» **Your task**
Retype the lines of the material from the one containing "Where should I click to: Click the weather" through the one containing "Action: (619, 90)", both included.

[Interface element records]
[START]
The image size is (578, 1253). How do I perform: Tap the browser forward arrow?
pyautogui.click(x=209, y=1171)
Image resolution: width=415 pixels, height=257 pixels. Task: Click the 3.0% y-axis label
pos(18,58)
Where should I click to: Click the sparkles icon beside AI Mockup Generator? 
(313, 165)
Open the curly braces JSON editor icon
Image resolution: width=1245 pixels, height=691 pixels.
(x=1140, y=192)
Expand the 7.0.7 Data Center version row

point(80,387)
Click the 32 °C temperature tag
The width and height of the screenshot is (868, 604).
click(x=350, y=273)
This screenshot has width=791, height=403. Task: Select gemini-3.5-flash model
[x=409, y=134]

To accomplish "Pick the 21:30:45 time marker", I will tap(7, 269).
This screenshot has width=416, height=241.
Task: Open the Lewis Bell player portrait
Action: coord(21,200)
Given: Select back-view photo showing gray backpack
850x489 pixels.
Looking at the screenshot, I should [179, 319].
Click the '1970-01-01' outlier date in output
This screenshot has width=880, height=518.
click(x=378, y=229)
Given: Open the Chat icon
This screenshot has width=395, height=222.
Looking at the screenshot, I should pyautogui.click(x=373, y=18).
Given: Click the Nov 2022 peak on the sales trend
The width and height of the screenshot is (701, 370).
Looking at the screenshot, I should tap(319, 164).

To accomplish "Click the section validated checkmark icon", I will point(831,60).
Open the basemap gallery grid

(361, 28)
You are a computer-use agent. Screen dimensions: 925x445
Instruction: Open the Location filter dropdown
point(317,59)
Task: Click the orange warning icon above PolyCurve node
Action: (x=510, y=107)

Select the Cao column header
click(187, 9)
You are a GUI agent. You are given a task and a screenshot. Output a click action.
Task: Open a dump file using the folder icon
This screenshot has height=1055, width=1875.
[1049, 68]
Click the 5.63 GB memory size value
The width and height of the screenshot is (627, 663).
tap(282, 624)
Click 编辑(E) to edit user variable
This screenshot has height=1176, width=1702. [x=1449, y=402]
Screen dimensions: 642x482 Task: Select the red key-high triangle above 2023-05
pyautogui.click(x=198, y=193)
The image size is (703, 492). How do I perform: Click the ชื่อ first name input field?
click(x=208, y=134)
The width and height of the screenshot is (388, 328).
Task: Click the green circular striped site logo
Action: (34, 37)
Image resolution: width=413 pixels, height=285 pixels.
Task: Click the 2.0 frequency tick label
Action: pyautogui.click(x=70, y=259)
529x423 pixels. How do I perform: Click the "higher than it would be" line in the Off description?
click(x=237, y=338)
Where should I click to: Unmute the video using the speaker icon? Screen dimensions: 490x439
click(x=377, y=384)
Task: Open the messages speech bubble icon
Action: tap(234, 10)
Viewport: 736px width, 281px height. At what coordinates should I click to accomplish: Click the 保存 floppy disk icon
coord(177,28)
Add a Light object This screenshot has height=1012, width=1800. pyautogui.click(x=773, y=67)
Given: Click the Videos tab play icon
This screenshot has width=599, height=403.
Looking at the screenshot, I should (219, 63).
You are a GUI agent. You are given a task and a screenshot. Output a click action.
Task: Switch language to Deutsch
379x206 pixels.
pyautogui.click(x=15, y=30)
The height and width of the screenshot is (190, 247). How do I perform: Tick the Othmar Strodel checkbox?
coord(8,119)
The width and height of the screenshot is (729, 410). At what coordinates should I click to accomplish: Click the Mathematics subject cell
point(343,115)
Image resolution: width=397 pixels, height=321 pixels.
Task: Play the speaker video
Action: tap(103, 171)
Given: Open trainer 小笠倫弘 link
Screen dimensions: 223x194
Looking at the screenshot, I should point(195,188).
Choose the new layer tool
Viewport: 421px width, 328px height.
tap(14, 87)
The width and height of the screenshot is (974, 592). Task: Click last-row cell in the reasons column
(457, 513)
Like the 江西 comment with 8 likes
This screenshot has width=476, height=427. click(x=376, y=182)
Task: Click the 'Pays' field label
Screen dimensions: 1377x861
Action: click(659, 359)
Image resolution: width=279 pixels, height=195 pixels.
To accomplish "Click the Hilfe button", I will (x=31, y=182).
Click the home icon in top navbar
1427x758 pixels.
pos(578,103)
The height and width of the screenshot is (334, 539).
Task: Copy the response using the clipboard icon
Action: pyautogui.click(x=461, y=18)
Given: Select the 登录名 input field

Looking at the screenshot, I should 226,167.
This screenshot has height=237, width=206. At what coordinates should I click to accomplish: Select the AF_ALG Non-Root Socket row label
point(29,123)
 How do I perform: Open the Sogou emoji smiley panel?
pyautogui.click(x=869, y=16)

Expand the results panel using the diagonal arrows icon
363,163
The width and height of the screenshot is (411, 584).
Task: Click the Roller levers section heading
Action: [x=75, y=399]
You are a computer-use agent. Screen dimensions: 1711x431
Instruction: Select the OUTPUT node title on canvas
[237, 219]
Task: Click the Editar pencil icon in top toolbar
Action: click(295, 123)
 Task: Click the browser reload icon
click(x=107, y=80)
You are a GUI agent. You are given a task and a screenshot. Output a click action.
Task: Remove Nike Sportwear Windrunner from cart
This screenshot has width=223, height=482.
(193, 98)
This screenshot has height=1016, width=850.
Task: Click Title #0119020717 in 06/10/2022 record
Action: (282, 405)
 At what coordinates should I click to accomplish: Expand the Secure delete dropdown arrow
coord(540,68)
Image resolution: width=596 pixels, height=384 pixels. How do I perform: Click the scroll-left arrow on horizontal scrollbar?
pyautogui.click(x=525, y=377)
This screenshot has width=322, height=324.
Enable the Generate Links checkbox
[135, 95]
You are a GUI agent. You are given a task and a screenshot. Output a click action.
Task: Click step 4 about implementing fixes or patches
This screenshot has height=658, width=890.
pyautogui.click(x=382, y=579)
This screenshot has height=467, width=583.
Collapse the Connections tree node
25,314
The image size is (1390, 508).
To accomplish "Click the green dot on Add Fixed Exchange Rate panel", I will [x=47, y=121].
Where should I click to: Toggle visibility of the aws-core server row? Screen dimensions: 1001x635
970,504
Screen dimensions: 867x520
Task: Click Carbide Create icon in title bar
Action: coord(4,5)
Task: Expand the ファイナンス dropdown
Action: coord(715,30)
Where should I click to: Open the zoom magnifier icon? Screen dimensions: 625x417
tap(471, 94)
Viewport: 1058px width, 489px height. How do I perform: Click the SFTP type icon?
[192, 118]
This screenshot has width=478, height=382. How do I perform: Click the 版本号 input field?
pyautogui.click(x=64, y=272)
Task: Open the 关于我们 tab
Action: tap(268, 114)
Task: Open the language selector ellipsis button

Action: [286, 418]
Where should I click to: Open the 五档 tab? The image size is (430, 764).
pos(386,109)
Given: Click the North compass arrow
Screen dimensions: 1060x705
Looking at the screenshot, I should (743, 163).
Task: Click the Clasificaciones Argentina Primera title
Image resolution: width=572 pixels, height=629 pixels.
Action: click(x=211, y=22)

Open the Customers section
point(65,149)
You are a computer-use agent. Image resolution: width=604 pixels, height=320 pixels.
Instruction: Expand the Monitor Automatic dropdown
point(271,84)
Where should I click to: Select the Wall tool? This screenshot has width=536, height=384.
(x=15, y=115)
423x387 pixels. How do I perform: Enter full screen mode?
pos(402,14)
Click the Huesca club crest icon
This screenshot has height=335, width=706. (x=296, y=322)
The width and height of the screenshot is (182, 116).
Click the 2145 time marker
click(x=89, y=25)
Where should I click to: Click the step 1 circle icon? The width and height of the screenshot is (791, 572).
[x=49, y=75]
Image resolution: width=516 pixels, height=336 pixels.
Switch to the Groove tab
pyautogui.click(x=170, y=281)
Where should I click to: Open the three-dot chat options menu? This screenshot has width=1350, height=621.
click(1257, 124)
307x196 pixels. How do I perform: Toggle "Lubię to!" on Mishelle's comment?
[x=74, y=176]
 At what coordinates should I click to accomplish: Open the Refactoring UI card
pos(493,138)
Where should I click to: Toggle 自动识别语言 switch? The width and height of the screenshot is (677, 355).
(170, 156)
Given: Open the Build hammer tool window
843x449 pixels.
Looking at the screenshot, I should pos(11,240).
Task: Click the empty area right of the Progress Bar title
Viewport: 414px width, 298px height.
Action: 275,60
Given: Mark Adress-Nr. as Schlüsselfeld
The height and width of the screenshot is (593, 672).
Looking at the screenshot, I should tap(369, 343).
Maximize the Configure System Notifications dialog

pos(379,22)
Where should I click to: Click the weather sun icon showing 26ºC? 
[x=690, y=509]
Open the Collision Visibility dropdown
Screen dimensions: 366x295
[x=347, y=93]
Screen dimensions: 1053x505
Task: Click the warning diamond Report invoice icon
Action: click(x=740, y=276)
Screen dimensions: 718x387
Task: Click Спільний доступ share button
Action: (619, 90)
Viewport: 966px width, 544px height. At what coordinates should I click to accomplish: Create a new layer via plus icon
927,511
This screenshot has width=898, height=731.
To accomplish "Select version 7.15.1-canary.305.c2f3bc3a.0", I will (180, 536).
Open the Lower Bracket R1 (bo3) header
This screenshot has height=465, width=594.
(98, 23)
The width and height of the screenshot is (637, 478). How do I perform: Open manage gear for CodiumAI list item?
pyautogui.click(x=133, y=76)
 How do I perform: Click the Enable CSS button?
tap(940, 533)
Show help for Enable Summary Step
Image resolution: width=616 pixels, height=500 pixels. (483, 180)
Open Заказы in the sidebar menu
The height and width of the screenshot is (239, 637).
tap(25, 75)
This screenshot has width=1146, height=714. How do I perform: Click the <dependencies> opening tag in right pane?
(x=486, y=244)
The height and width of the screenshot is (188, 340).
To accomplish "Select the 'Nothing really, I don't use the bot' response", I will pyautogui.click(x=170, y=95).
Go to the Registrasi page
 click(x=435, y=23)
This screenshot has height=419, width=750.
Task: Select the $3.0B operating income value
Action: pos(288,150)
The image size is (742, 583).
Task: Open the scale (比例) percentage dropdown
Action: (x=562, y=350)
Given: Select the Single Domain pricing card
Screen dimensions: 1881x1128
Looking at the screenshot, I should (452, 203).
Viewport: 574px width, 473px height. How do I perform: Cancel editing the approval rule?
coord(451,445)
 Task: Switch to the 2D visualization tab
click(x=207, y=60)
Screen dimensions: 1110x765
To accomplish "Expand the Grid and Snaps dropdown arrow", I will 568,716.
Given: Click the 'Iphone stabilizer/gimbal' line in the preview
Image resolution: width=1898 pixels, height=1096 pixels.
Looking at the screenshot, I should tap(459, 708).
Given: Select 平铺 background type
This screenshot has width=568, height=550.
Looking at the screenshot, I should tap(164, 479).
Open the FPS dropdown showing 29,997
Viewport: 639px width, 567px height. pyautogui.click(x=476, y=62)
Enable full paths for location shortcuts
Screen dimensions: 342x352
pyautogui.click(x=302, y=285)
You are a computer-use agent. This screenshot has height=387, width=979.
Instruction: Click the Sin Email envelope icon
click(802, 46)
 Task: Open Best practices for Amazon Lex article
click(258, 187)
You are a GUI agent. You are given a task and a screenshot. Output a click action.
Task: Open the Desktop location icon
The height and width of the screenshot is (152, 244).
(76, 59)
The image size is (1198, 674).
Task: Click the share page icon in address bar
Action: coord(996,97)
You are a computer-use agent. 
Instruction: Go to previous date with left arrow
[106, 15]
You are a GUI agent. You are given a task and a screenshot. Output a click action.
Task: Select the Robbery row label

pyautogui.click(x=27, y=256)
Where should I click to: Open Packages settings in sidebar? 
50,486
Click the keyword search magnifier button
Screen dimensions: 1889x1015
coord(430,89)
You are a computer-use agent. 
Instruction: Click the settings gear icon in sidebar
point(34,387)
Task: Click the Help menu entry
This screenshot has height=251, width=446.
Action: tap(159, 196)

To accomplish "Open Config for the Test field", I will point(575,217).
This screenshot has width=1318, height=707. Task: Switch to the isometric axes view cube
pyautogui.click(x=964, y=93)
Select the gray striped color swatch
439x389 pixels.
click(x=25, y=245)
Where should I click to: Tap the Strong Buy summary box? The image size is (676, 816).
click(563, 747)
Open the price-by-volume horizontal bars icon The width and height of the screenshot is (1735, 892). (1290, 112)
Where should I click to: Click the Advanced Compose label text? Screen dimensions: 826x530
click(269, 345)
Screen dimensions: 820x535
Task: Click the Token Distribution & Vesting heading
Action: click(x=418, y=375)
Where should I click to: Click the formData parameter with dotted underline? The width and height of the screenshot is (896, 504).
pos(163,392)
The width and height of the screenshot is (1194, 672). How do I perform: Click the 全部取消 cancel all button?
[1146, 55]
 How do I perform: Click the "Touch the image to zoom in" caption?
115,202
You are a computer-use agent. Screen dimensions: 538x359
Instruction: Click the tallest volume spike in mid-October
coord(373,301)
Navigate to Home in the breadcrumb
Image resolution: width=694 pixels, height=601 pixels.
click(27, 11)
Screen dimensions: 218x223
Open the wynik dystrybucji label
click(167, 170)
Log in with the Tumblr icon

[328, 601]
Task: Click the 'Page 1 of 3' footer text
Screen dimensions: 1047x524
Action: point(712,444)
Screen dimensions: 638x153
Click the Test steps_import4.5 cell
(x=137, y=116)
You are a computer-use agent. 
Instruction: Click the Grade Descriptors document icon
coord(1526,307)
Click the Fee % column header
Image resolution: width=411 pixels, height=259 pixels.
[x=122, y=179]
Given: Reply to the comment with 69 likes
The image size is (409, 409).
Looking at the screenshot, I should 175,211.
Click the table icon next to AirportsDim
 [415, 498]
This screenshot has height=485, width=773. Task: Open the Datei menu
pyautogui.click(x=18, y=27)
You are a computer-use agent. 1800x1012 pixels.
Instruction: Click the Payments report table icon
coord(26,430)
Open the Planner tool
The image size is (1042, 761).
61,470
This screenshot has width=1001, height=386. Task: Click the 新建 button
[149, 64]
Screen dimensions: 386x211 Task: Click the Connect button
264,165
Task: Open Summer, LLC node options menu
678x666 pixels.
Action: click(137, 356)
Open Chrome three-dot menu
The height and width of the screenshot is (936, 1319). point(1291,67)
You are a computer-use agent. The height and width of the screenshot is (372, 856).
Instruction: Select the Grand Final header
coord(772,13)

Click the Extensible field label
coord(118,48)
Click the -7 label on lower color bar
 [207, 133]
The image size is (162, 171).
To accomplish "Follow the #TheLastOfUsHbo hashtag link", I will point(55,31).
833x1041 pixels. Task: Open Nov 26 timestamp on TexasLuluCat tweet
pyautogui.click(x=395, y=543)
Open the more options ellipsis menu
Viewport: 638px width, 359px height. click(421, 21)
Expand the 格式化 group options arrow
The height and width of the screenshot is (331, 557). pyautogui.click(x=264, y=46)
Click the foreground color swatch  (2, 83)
[END]
» **Solution to the problem**
Where should I click to: Click the weather sun icon showing 26ºC? 
[x=690, y=509]
Open the Collision Visibility dropdown
Screen dimensions: 366x295
[x=347, y=93]
Screen dimensions: 1053x505
Task: Click the warning diamond Report invoice icon
Action: click(x=740, y=276)
Screen dimensions: 718x387
Task: Click Спільний доступ share button
Action: (619, 90)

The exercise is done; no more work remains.